SELECTED TEXT =
++++++++++

Describing bugs is the worst part of debugging
You hit a weird network error. The request body looks fine in your head, the status code makes no sense, and there's a JS exception somewhere that may or may not be related. You open lac agent, and then you spend five minutes typing out a description of what happened — pasting curl commands, copying headers, explaining the sequence of clicks that got you there.
That whole ritual is the part I hate most. Not the bug itself — the overhead of translating what I just saw into text that an AI can actually reason about.
/watch removes that step entirely.
What /watch actually does
When you run /watch inside a lac agent session, it spins up a browser monitoring layer that tracks everything happening in your active browser session. We're talking:
- Every click and input event, with element context
- Full navigation history
- XHR and
fetchrequests — including headers and request/response bodies - JavaScript errors with stack traces
- A timestamped timeline of the whole session
It also activates voice recognition, so you can narrate while you're clicking around — something like "okay this is the step where it breaks" — and that commentary gets woven into the timeline too.
Then, whenever you're ready, there's a floating Send to AI button overlaid on your browser. One click, and the entire session timeline gets shipped to your lac agent context. The agent sees what you saw, in order, with full network detail.
A real workflow: debugging a broken API call
Here's how I used it last week. I had a Django backend with a route that was returning a 400 on a specific form submission — but only in production, not locally. Classic.
I started a lac agent session in my project directory:
lac agent
Then typed /watch to start monitoring. I opened the production URL in Chrome, walked through the form submission — filling in the fields, hitting submit, watching it fail — and hit Send to AI.
The agent immediately had the full picture: the POST request to /api/submit, the exact request body, the 400 response with the validation error message buried in JSON, and a JS exception that fired afterward when the frontend tried to parse the response wrong.

++++++++++

MATERIAL SUPPLIED =
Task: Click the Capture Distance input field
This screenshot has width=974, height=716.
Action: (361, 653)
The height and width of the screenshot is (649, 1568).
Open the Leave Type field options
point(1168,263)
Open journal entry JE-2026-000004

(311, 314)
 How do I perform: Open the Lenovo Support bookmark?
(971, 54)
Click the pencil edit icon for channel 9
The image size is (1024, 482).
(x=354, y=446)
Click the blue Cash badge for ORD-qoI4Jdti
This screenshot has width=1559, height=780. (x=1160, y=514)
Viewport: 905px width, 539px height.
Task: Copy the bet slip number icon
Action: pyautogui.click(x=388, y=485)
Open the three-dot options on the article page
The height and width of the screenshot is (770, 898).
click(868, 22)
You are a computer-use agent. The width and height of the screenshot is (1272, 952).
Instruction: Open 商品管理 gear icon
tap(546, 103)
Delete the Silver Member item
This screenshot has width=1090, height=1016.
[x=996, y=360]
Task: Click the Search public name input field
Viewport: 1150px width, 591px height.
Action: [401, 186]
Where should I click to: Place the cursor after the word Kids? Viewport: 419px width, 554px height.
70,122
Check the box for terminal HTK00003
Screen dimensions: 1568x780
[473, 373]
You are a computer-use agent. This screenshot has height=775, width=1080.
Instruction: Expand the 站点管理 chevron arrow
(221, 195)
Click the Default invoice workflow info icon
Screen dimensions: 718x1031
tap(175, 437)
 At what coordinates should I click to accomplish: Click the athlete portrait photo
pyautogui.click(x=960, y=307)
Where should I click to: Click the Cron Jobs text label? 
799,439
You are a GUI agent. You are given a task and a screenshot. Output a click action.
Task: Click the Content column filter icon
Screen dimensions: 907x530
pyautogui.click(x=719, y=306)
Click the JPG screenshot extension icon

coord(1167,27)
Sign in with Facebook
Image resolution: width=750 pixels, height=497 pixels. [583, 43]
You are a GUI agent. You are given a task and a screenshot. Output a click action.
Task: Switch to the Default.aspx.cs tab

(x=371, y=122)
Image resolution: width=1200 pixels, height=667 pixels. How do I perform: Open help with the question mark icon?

++++++++++

WHAT THIS EXERCISE ASKS =
**A)** Answer these questions using the text about the /watch command:
(i) In the debugging example, which HTTP status code did the Django route return on the form submission?
(ii) What is the name of the floating button overlaid on the browser?
(iii) In which environment did the 400 error occur?
**B)** Repeat the part of the text about the /watch command between "The agent immediately" and "the response wrong.", inclusive.

SOLUTIONS =
**A)**
(i) 400
(ii) Send to AI
(iii) Only in production, not locally.

**B)**
The agent immediately had the full picture: the POST request to /api/submit, the exact request body, the 400 response with the validation error message buried in JSON, and a JS exception that fired afterward when the frontend tried to parse the response wrong.